Say how many lines of the listing below include "will". Write only that number.

====================

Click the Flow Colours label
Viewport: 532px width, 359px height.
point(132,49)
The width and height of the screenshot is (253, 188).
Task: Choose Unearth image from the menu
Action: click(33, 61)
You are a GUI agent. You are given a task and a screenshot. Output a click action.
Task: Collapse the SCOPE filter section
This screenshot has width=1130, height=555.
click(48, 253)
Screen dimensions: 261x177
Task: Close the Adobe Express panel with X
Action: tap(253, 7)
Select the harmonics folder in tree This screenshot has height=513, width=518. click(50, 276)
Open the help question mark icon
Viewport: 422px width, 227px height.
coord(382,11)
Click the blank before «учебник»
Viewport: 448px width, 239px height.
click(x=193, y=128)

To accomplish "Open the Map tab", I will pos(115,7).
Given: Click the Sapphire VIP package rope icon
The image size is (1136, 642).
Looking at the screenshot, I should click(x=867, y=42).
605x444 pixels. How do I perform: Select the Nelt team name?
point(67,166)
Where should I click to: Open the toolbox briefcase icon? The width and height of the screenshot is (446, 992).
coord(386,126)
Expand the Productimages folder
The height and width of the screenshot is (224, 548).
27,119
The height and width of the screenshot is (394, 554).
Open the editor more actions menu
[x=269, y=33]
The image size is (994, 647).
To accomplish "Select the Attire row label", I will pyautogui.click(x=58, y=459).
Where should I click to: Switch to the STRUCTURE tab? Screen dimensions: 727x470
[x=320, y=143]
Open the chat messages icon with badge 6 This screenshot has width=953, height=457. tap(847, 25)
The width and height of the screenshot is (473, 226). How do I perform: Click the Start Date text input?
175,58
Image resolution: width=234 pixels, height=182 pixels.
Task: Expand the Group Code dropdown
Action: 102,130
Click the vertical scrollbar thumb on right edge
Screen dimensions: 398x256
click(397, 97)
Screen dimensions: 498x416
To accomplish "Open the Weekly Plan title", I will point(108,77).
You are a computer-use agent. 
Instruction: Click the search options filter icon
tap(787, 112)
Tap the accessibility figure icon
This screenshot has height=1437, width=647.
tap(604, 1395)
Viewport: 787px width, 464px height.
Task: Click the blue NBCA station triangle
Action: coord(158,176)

====================

**Completed exercise:**
3